Extracted data entries
-*-

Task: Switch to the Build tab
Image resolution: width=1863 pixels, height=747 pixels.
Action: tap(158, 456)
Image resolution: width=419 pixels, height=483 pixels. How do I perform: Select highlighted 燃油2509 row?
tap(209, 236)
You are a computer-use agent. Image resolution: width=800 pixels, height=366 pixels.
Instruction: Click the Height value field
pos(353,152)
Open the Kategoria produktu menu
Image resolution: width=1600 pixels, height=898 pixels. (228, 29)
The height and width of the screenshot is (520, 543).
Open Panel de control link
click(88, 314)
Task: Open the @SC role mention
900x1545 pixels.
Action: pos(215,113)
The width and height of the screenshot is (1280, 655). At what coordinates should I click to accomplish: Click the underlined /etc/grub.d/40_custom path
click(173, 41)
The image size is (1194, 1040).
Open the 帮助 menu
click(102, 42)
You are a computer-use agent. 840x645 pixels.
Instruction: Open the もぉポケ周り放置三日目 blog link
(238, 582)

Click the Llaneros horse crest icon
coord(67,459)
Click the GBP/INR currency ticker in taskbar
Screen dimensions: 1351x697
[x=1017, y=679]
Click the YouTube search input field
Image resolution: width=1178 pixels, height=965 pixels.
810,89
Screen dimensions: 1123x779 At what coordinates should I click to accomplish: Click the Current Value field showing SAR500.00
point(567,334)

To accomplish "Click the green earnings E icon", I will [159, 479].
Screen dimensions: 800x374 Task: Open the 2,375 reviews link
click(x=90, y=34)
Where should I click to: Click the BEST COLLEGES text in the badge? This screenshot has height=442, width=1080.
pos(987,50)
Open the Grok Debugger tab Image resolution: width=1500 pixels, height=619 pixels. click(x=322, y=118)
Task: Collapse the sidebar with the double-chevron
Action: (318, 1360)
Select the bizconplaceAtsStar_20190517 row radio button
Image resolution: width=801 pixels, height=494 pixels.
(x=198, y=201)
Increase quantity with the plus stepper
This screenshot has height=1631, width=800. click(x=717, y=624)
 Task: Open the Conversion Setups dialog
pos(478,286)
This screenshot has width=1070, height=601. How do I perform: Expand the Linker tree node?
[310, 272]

-*-

• What to do
Line count for "agent": count the lines in the records above that contain this word, and write only the number.

• Output for this exercise
2